In what sense do Goldstone bosons live in the coset?

Question

Goldstone's theorem says that if a group, $G$, is broken into its subgroup, $H$, then massless particles will appear. The number of massless particles are given by the dimension of the coset, $G/H$. It is then often said that the Goldstone boson's live in the coset. In what sense is this statement true? The Lagrangian is not invariant under transformations of the coset so what does this "living" explicitly mean?

To be explicit we can consider the linear sigma model: \begin{equation} {\cal L} = \frac{1}{2} \partial _\mu \phi ^i \partial^\mu \phi ^i - \frac{m ^2 }{2} \phi ^i \phi ^i - \frac{ \lambda }{ 4} ( \phi ^i \phi ^i ) ^2 \end{equation}

We define, \begin{align} & \phi _i \equiv \pi _i \quad \forall i \neq N\\ & \phi _N \equiv \sigma \end{align} and give $\sigma$ a VEV.
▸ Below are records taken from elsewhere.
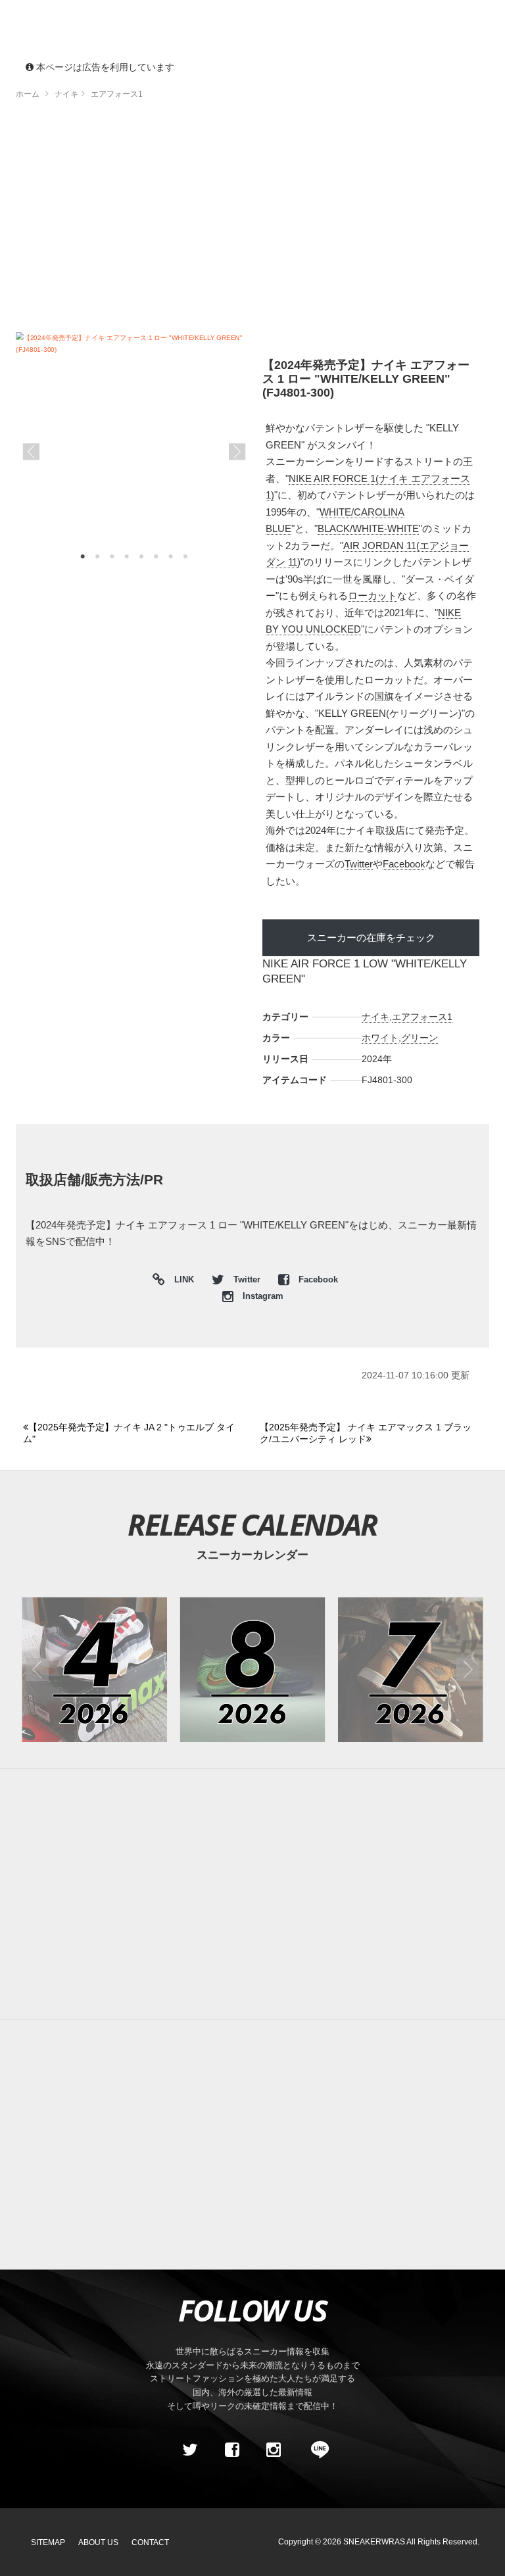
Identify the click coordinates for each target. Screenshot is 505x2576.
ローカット (372, 595)
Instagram (261, 1296)
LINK (181, 1281)
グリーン (419, 1038)
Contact (150, 2542)
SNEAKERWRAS (374, 2541)
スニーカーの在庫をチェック (371, 937)
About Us (98, 2542)
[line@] (316, 2450)
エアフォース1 (422, 1016)
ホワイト (380, 1038)
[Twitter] (190, 2450)
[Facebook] (231, 2450)
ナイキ (375, 1016)
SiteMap (48, 2542)
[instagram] (273, 2450)
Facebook (404, 863)
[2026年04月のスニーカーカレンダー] (94, 1669)
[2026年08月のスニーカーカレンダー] (252, 1669)
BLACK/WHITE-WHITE (368, 528)
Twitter (359, 863)
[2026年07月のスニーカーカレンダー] (410, 1669)
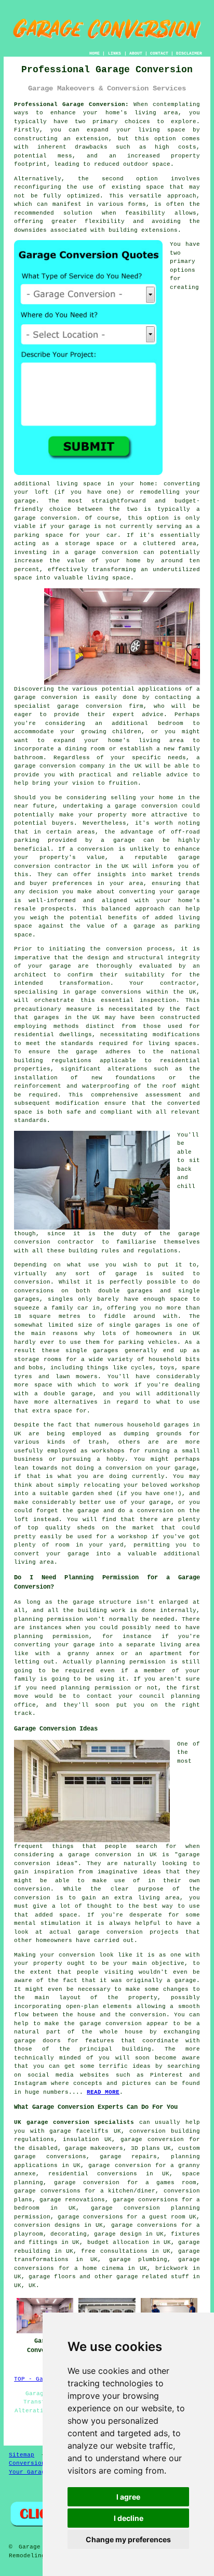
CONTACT (159, 53)
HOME (94, 53)
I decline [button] (128, 2518)
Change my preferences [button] (128, 2539)
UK (32, 2285)
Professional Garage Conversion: (71, 104)
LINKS (114, 53)
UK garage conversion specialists (74, 2122)
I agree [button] (128, 2496)
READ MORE (103, 2092)
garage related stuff (152, 2277)
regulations (158, 1251)
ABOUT (135, 53)
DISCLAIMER (189, 53)
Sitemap (21, 2455)
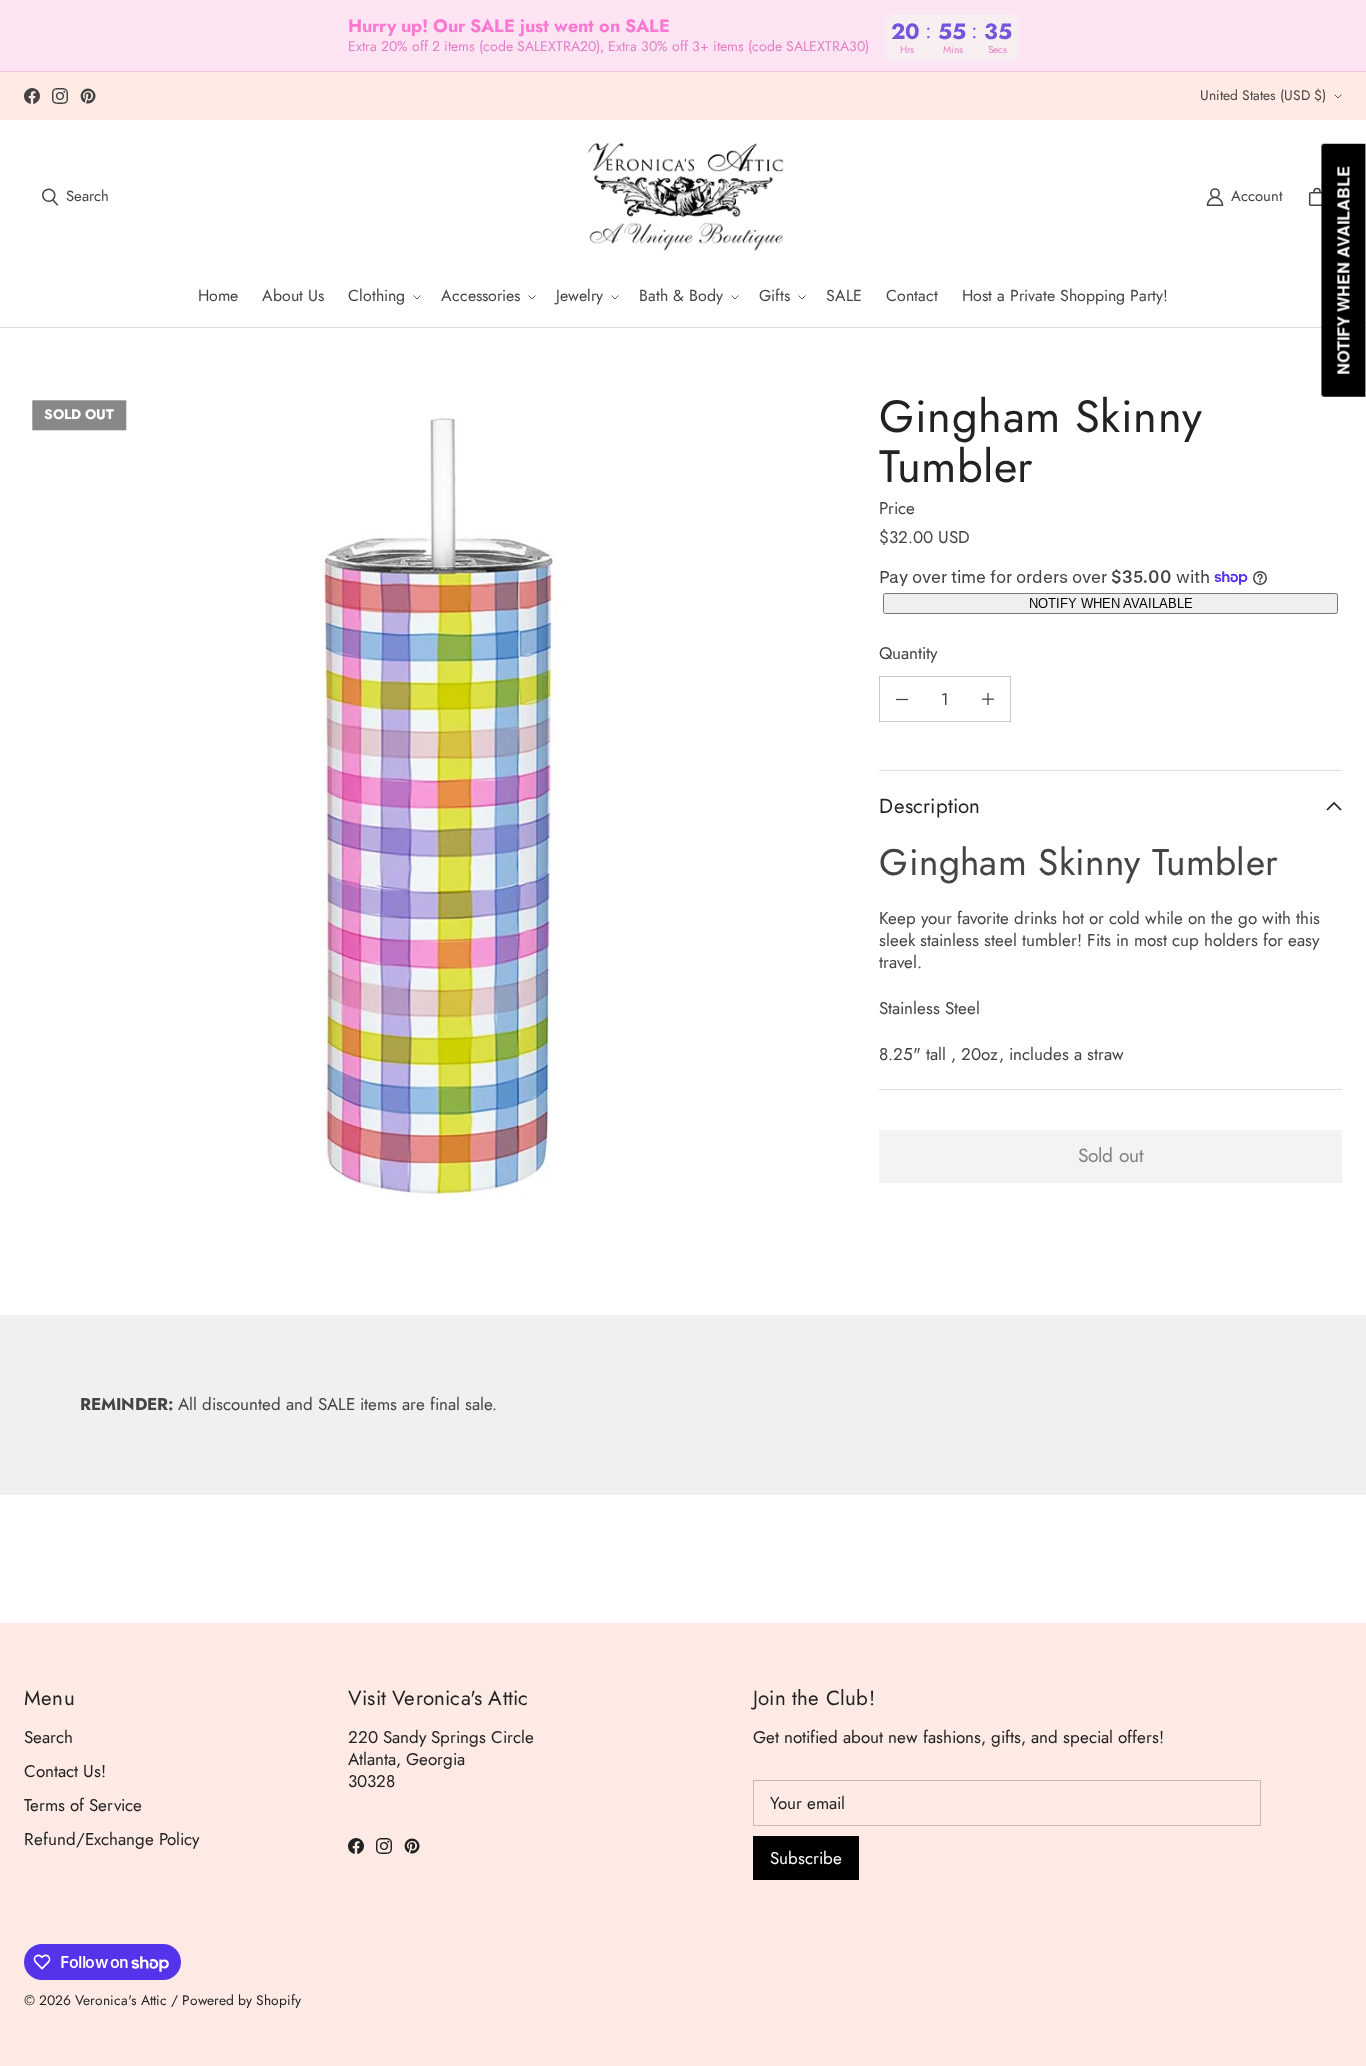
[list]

The spontaneously broken Lagrangian is, \begin{equation} {\cal L} = \frac{1}{2} \partial _\mu \pi _i \partial ^\mu \pi _i + \frac{1}{2} ( \partial _\mu \sigma ) ^2 - \frac{1}{2} ( 2 \mu ^2 ) \sigma ^2 - \lambda v \sigma ^3 - \frac{ \lambda }{ 4} \sigma ^4 - \frac{ \lambda }{ 2} \pi _i \pi _i \sigma ^2 - \lambda v \pi _i \pi _i \sigma - \frac{ \lambda }{ 4} ( \pi _i \pi _i ) ^2 \end{equation} The Goldstone bosons, $\pi_i$, exibit a $O(N-1)$ symmetry, but this is not the coset group symmetry. So where in the Lagrangian do we see this symmetry?

Answer 1

I understand the statement in the following way:

Pions, which are pseudo-goldstone bosons of chiral symmetry breaking, are described by the introduction of a unitary matrix $U(x)$, defined as

$$U(x)=\text{exp}\left(2i\pi^a(x)T^af_\pi^{-1}\right),$$

where $\pi^a$ is the pion field, $f_\pi$ is the pion decay constant and $T^a$ are the generators of the broken symmetry, i.e. the coset space. The pion Lagrangian can be written down in terms of $U(x)$

$$\mathcal{L}=-\frac14 f_\pi^2\text{Tr}\partial^\mu U^\dagger\partial_\mu U,$$

which by expanding the exponential form results in

$$\mathcal{L}=-\frac12\partial^\mu \pi^a\partial_\mu \pi^a+\dots,$$

where dots denote higher order terms. Thus, the statement that goldstone bosons live in the coset space can be related to the fact that the fields themselves are linked to the generators of the coset.

This can be understood in terms of Goldstone's theorem: if the original Lagrangian exhibits a continuous symmetry, the number of goldstone bosons is equal to the number of generators of the broken symmetry. Take for example the linear sigma model: if your original theory is $O(N)$-symmetric, it has $N(N-1)/2$ symmetries. If the symmetry is broken spontaneously, you end up with $O(N-1)$, leaving you with $(N-1)(N-2)/2$ symmetries. The amount of broken symmetries is the difference, i.e. $N-1$. But this is precisely the number of pions you have in your theory. We can conclude that the pions are linked directly to the broken symmetries, i.e. the coset space.

Answer 2

It is in fact a very simple matter if you use a different parametrization of the fields. Since we care about the Goldstone bosons only, just send $\lambda\rightarrow \infty$ so that the Higgslike state decouples. Moving to the following parametrization
$$ \phi_i(x)=U(x)\langle \phi_i\rangle \,,\qquad U(x)=e^{i \hat{T}^a \pi^a(x)}\,,\qquad \langle\phi_i\rangle=\left(0,0,0\ldots,v\right)^T $$ (where $\hat{T}^a$ are the broken generators) you immediately see that there is a gauge redundancy in the definitions of the pion fields $\pi^a(x)$ since we are allowed rotate them with an $x-$dependent transformation $h(x)$ of the unbroken group $H$, namely $$ \phi_i(x)=U(x)\langle \phi_i\rangle=U(x)h(x)\langle \phi_i\rangle\,. $$ In other words, the pion field is defined only up to this equivalence $U(x)\sim U(x)h(x)$, which is the statement that they live on the coset space $G/H$.